L’automne passe vite et les arrivages s’y succèdent à un rythme assez peu serein jusqu’aux fêtes. Même si 2010 est arrivé, on peut encore lire les publications de 2009 sans trop de décalage et ce d’autant plus que le temps de la bibliothèque n’est pas celui de la librairie et du marché. Voici une courte sélection internationale, comme si c’était votre dernière chance, avez-vous lu… ?
->Trois femmes puissantes, de Marie Ndiaye (Gallimard). Prix Goncourt 2009, cette oeuvre se déroule comme un film sur le motif, en gros plan, de l’âme brisée, tantôt défaite par la violence des sentiments, tantôt rassemblée par la force de celles qui l’abrite. L’auteure suit avec une patience maniaque les chemins tortueux, les vertiges, les pulsations dans la conscience de ses personnages en pratiquant une archéologie complexe. Ils ont menti ceux qui ont parlé d’un Goncourt exclusivement politique, trop habitués à opérer à partir des mécanismes préférentiels favorables aux hommes blancs.
->La Convocation (Métaillé) ou -> L’homme est un faisan sur terre (Folio), de Herta Muller. L’écriture de Herta Muller est proprement fascinante. Qu’importe le récit, même si les enjeux sont tout sauf banals (la répression, la dictature, la liberté), ce sont les comportements des personnages observés comme des insectes, de manière à la fois méthodique et distante, avec une indifférence calculée (ou calquée sur le regard qu’on porte sur les individus dans un régime autoritaire), et la mécanique littéraire découpée au couteau avec des images durs, drus, éblouissantes qui lui valent ce prix Nobel de littérature 2009.

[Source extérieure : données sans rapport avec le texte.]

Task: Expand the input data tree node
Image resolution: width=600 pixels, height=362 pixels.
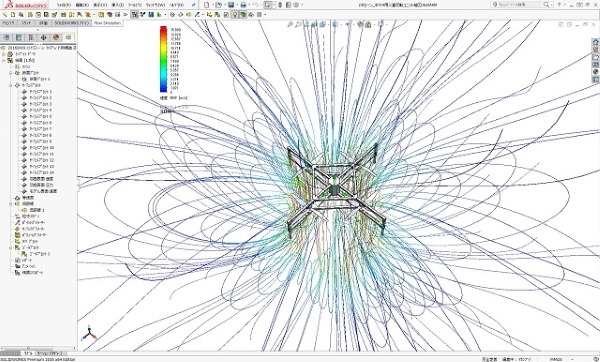Action: 4,54
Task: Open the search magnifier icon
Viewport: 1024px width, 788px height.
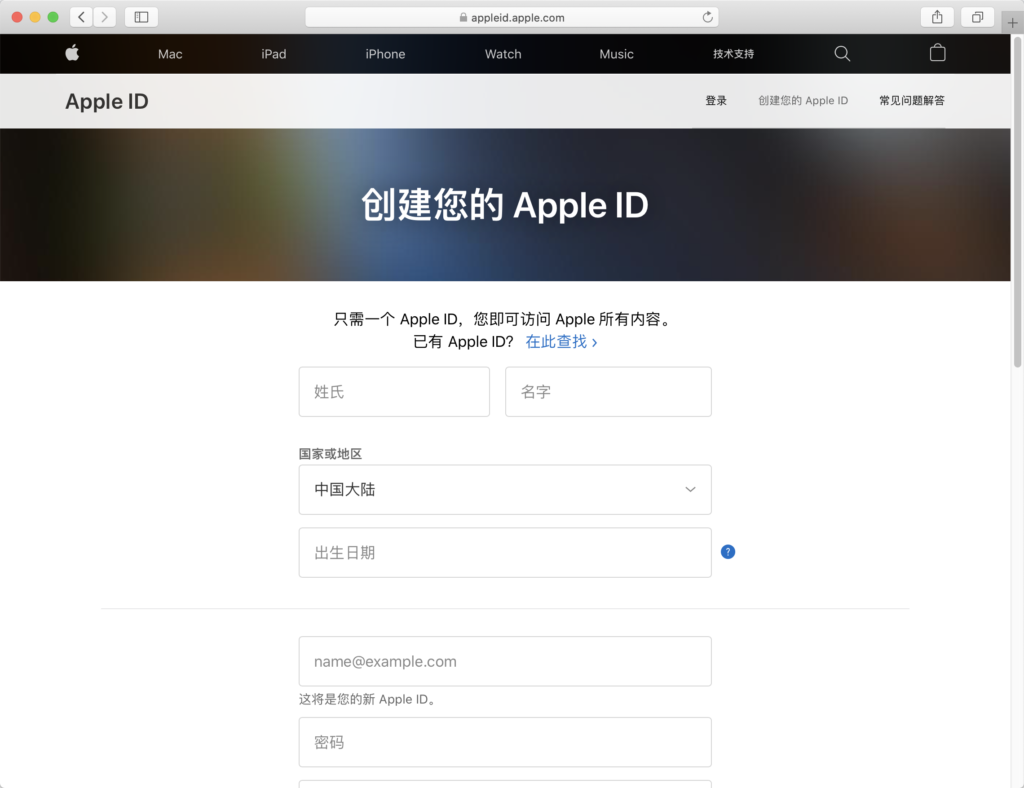Action: coord(842,54)

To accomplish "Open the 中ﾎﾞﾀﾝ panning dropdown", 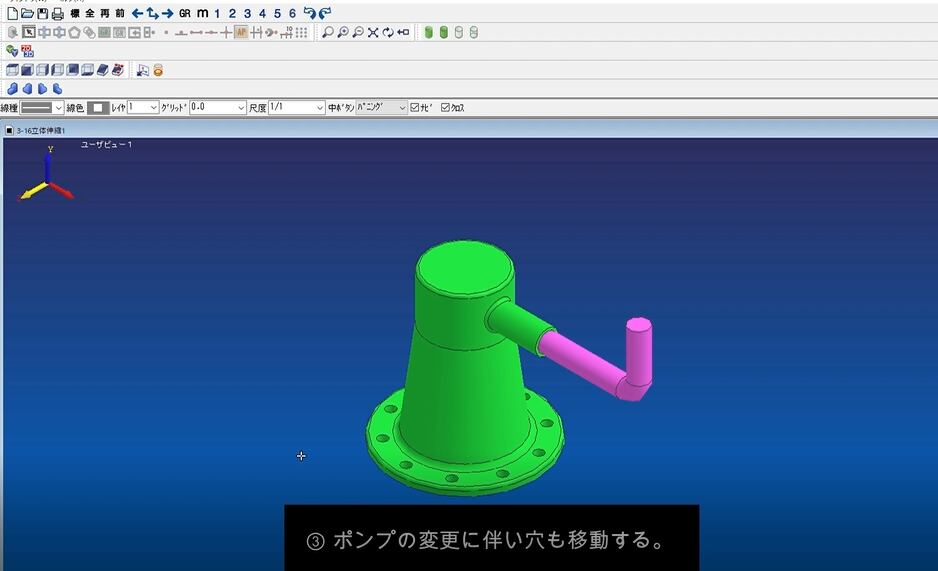I will tap(381, 107).
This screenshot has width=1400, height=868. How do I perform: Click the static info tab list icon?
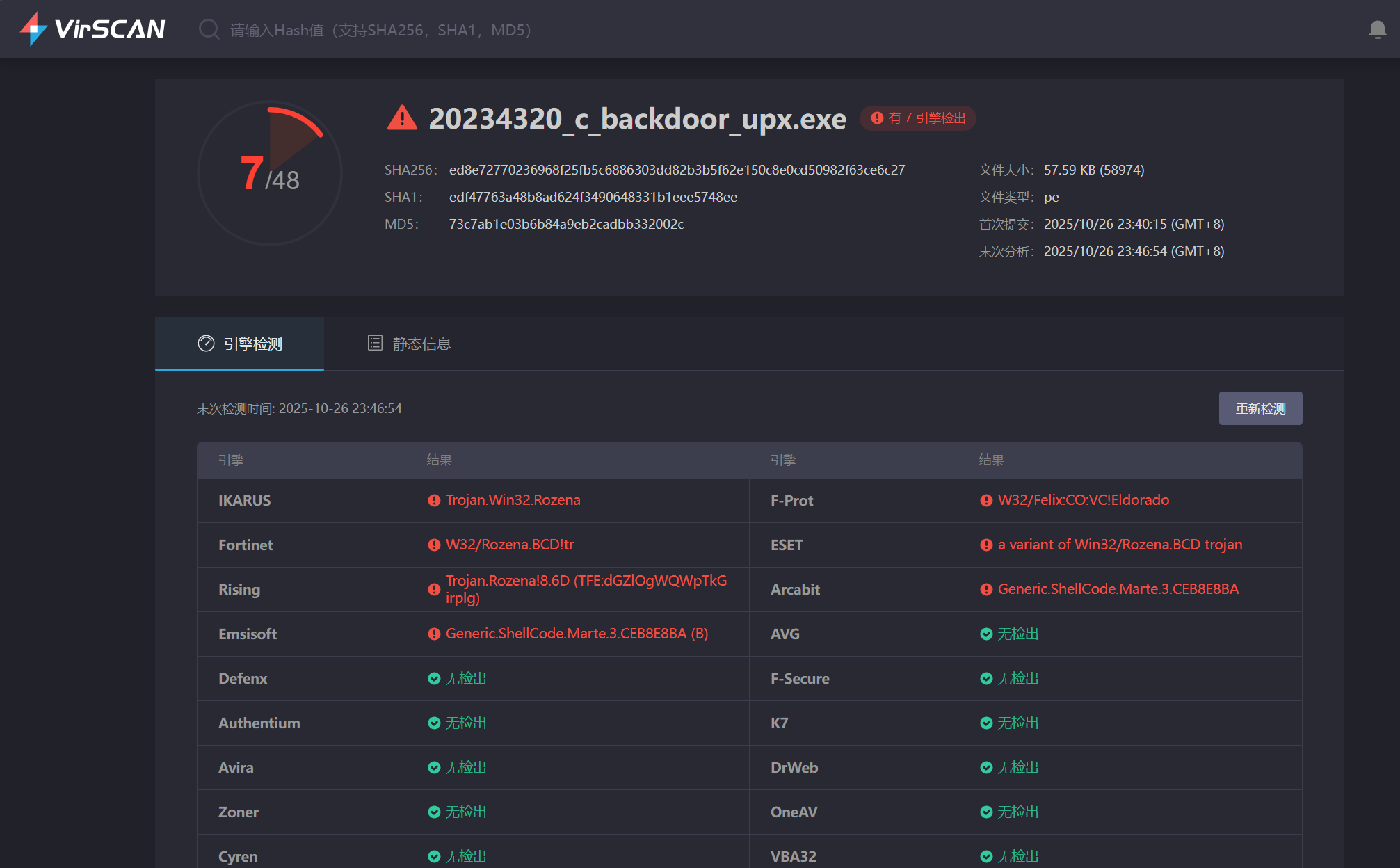[x=375, y=343]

->Seul dans le noir de Paul Auster (Actes Sud). « Seul dans le noir, je tourne et retourne le monde dans ma tête tout en m’efforçant de venir à bout d’une insomnie, une de plus, une nuit blanche de plus dans le grand désert américain. » Un critique littéraire en peine meuble sa veille nocturne de fantaisies où il refait le monde, celui des américains. Qui suis-je moi, se demande August Brill, quel est mon poids, ma responsabilité dans le commandement des catastrophes et de mon existence…et si on réécrivait tout ? Roman d’enquête étrange, dont l’objet est métaphysique ou littéraire, ou les deux, en même temps qu’un roman allégorique sur la conscience américaine en détresse. Un des meilleurs de Paul Auster.
-> L’incendie du Hilton de François Bon (Albin Michel). Cette oeuvre est majeure mais la critique dans le Devoir ne l’a pas vu ainsi et en a largement sous-estimé le projet. Ce roman s’il en est un, raconte la fuite, pour vrai, des écrivains chassés du Hilton qui les recevaient pendant le Salon du Livre de Montréal en 2008. Cette nuit-là, l’empire du livre brûle, écrivains et non-écrivains se rebrassent et partagent les mêmes pavés, la littérature, sans-abri, questionne ses codes en errant à travers les sous-terrains désarticulés de la ville. Dans les corridors du texte, le récit déjoue la linéarité comme un réseau de tunnels sous la Place Ville-Marie, comme un proto-hypertexte, comme un réseau web. Se lit à partir de n’importe laquelle page. Un dossier prolonge l’oeuvre précisément là où la littérature s’en va.
->Ce que le jour doit à la nuit de Yasmina Khadra (Grasset/Pocket), paru récemment en poche. Littérature extrême. L’écriture est pratiquée avec un art consommé, sans surprise, sans remise en question des conventions. Mais à ce confort s’oppose le récit bouleversant du jeune Younes et, à travers lui, celui des misères paysannes, de la colonisation algérienne et de ses violences, des amours et des amitiés métissés, des identités plurielles.
->La Route de Cormac McCarthy (Folio), vient de paraître en livre de poche. Et pourquoi pas, je dirai, comme plusieurs, que c’est le roman de la décennie même si je n’ai pas réussi à le finir. J’ai été incapable de gérer les sentiments contradictoires d’effroi et de délice que cette narration a réveillés. Voilà une oeuvre qui incarne le sublime dans le sens philosophique des penseurs du 18ième. On y ressent, avec une violence inouïe, à la fois la finitude de notre espèce et les limites de notre imagination à se représenter cet héritage post-nucléaire, informe et terrifiant. Et du coup, diraient ces philosophes, n’est-ce pas notre essence spirituelle, morale, humaine qui s’en trouve révélée à travers le sens que nous arrivons néanmoins à prêter à ces données qui nous dépassent ? Tant qu’il y aura un homme. Prix Pulitzer, Prix des Libraires du Québec/roman étranger.